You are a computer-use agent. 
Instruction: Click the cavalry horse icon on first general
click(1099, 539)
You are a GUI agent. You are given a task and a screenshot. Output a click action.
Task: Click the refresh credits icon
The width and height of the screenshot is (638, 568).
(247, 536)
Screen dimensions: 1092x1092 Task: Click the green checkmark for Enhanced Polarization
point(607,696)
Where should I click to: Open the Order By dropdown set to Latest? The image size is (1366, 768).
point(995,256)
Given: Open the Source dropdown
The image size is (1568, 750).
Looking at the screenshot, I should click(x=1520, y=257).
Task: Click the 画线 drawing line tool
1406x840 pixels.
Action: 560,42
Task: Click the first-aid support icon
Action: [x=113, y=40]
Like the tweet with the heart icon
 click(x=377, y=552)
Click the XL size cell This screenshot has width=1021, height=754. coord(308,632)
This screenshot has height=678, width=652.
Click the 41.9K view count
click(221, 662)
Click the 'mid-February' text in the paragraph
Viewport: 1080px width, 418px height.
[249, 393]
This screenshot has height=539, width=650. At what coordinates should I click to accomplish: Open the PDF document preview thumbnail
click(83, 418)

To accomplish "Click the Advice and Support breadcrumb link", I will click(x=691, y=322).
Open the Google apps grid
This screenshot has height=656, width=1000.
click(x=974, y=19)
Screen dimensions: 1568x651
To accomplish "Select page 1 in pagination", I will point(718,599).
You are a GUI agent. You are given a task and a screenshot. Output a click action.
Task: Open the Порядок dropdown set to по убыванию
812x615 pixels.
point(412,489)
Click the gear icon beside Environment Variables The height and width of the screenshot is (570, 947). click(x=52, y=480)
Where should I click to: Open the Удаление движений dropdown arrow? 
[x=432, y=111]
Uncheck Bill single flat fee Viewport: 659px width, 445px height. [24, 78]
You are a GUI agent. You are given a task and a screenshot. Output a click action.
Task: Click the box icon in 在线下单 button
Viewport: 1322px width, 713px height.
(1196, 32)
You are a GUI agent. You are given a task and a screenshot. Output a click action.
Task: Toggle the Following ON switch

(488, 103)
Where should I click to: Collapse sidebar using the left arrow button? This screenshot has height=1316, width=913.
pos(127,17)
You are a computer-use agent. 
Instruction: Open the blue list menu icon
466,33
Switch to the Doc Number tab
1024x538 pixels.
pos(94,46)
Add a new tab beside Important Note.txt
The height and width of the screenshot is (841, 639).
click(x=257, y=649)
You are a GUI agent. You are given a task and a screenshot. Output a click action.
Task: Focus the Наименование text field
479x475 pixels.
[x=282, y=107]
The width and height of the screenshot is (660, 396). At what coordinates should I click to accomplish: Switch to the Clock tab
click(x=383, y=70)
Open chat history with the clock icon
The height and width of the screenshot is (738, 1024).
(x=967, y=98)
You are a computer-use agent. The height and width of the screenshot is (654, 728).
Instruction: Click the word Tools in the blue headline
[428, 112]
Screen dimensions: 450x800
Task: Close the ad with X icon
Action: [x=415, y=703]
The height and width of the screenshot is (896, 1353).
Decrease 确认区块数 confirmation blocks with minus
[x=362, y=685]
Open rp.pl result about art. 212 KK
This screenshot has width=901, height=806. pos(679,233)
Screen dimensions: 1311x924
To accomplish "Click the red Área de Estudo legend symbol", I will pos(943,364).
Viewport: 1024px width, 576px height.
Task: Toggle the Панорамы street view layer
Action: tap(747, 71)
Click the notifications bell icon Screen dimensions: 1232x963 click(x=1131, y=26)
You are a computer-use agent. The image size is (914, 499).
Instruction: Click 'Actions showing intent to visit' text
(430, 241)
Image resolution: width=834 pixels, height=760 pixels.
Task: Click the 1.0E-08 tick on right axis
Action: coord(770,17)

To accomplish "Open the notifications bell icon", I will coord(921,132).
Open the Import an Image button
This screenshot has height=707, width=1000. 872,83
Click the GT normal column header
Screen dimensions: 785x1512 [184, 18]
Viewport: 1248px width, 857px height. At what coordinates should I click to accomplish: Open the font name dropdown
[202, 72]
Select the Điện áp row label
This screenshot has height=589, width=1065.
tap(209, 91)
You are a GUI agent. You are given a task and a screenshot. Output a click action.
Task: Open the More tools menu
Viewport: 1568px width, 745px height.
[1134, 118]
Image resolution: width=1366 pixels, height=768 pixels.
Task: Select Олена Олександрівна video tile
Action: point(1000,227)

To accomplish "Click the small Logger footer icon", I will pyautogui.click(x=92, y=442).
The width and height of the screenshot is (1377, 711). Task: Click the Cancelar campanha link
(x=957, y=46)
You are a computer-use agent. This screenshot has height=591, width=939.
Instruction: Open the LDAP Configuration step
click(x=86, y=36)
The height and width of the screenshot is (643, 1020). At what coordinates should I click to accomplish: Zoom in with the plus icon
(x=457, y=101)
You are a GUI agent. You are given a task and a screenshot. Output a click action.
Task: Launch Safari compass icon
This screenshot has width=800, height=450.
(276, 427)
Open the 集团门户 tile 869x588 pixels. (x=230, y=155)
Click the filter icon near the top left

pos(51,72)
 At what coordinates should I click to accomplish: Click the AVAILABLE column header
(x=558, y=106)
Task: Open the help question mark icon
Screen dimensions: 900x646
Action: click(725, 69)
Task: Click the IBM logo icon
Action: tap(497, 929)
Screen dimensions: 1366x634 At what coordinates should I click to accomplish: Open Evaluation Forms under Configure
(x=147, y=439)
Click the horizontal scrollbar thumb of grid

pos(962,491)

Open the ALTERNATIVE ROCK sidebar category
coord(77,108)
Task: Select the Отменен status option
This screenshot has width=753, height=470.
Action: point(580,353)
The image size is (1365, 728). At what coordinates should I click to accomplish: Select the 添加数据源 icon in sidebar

Exercise brief:
The response consists of the lines above that contain "notifications".

Reply to the exercise:
Click the notifications bell icon Screen dimensions: 1232x963 click(x=1131, y=26)
To accomplish "Open the notifications bell icon", I will coord(921,132).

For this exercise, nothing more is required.